J Neurol Surg B Skull Base 2014; 75(02): 090-095
DOI: 10.1055/s-0033-1354580
Original Article
Georg Thieme Verlag KG Stuttgart · New York

Application of Ultrasonic Bone Curette in Endoscopic Endonasal Skull Base Surgery: Technical Note

Milton M. Rastelli Jr.
1   Department of Neurological Surgery, University of Pittsburgh School of Medicine, Pittsburgh, Pennsylvania, United States
,
Carlos D. Pinheiro-Neto
2   Department of Otolaryngology, University of Pittsburgh School of Medicine, Pittsburgh, Pennsylvania, United States
,
Juan C. Fernandez-Miranda
1   Department of Neurological Surgery, University of Pittsburgh School of Medicine, Pittsburgh, Pennsylvania, United States
,
Eric W. Wang
2   Department of Otolaryngology, University of Pittsburgh School of Medicine, Pittsburgh, Pennsylvania, United States
,
Carl H. Snyderman
1   Department of Neurological Surgery, University of Pittsburgh School of Medicine, Pittsburgh, Pennsylvania, United States
2   Department of Otolaryngology, University of Pittsburgh School of Medicine, Pittsburgh, Pennsylvania, United States
,
Paul A. Gardner
1   Department of Neurological Surgery, University of Pittsburgh School of Medicine, Pittsburgh, Pennsylvania, United States
› Author Affiliations
Further Information

Publication History

05 May 2013

01 July 2013

Publication Date:
17 February 2014 (online)

Abstract

Background Endoscopic endonasal surgery (EES) of the skull base often requires extensive bone work in proximity to critical neurovascular structures.

Objective To demonstrate the application of an ultrasonic bone curette during EES.

Methods Ten patients with skull base lesions underwent EES from September 2011 to April 2012 at the University of Pittsburgh Medical Center. Most of the bone work was done with high-speed drill and rongeurs. The ultrasonic curette was used to remove specific structures.

Results All the patients were submitted to fully endoscopic endonasal procedures and had critical bony structures removed with the ultrasonic bone curette.

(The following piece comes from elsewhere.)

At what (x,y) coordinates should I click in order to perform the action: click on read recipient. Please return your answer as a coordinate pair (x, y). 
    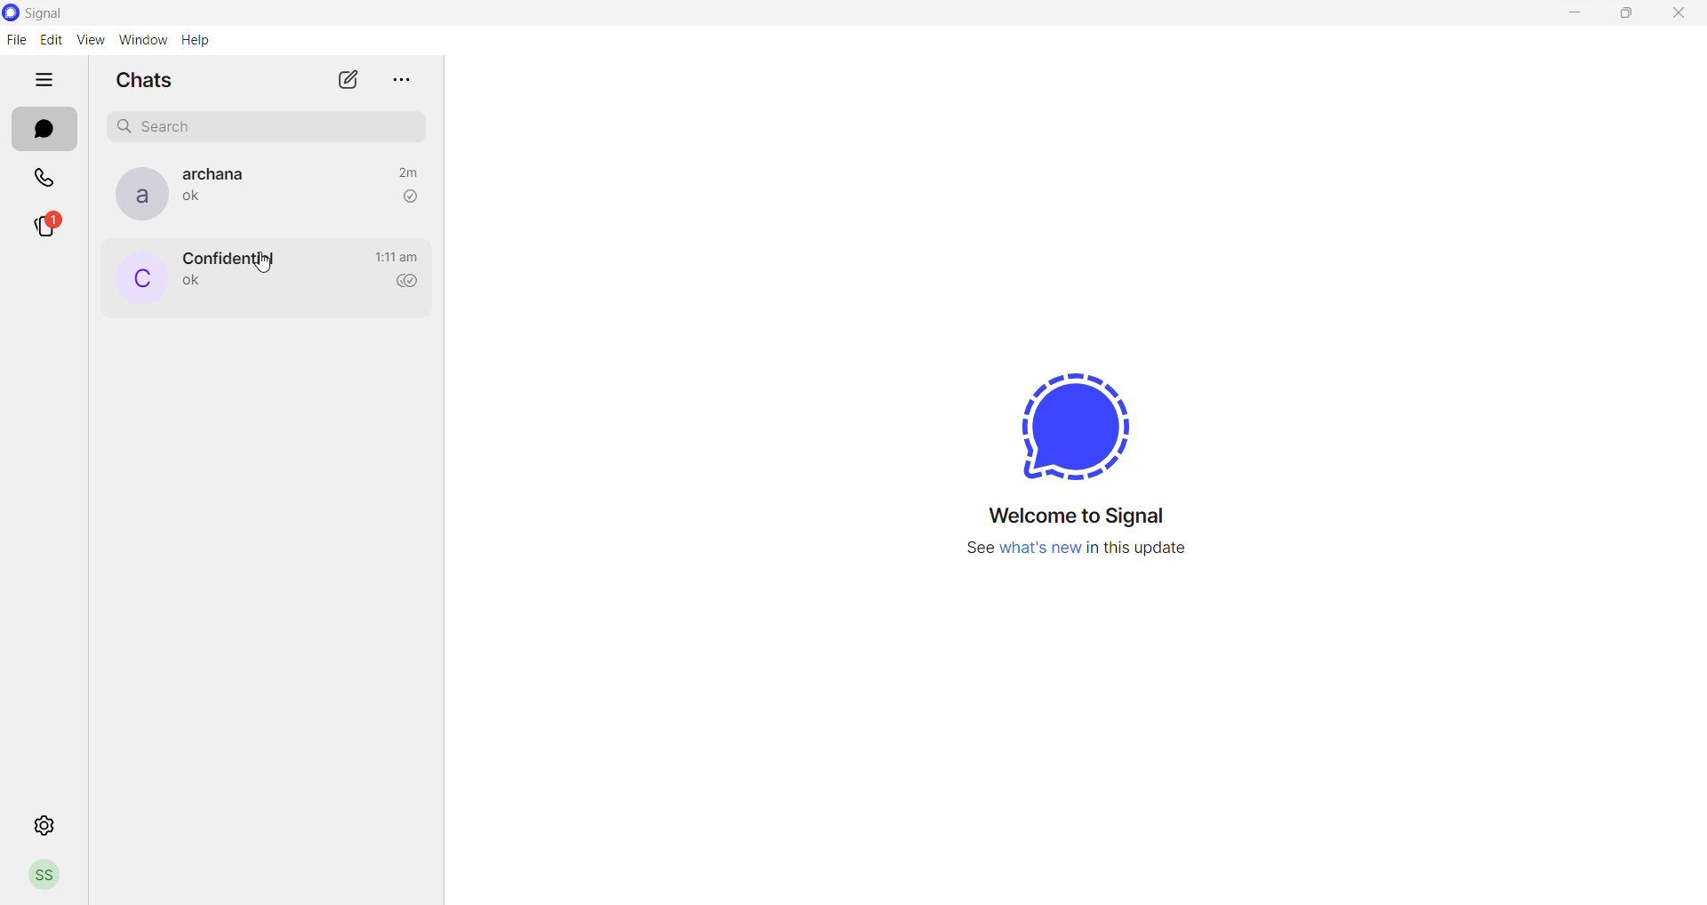
    Looking at the image, I should click on (410, 196).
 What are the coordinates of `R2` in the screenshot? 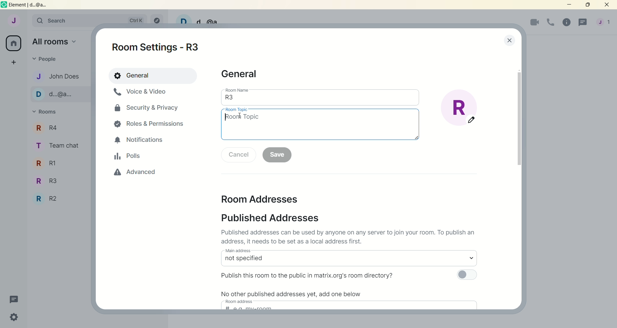 It's located at (59, 197).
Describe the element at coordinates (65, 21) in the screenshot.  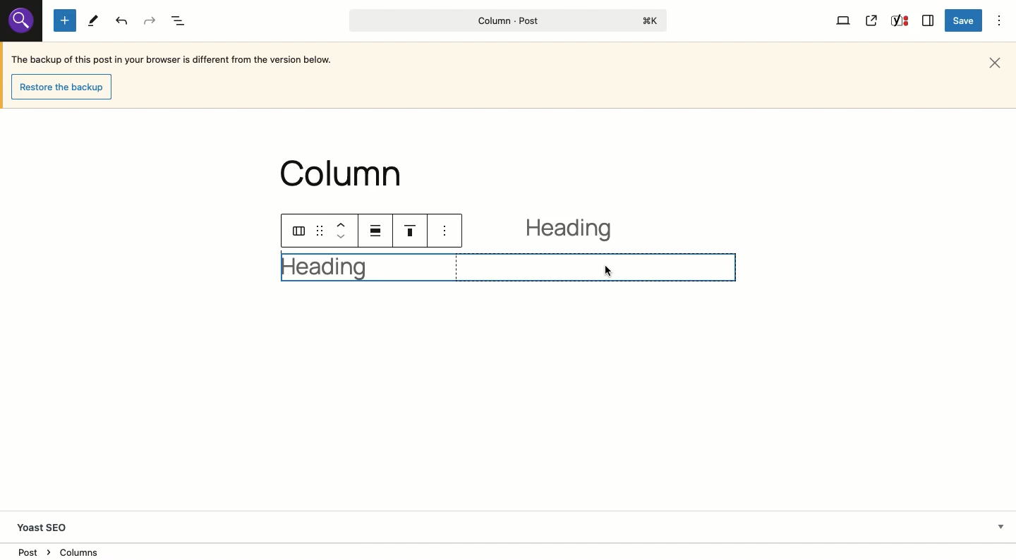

Two patients with degenerative spine diseases underwent odontoid process removal. Five patients with clival and petroclival tumors underwent posterior clinoid removal. Two patients with anterior fossa tumors underwent crista galli removal. One patient underwent unilateral optic nerve decompression. No mechanical or heat injury resulted from the ultrasonic curette. The surrounding neurovascular structures and soft tissue were preserved in all cases.

Conclusion In selected EES, the ultrasonic bone curette was successfully used to remove loose pieces of bone in narrow corridors, adjacent to neurovascular structures, and it has advantages to high-speed drills in these specific situations.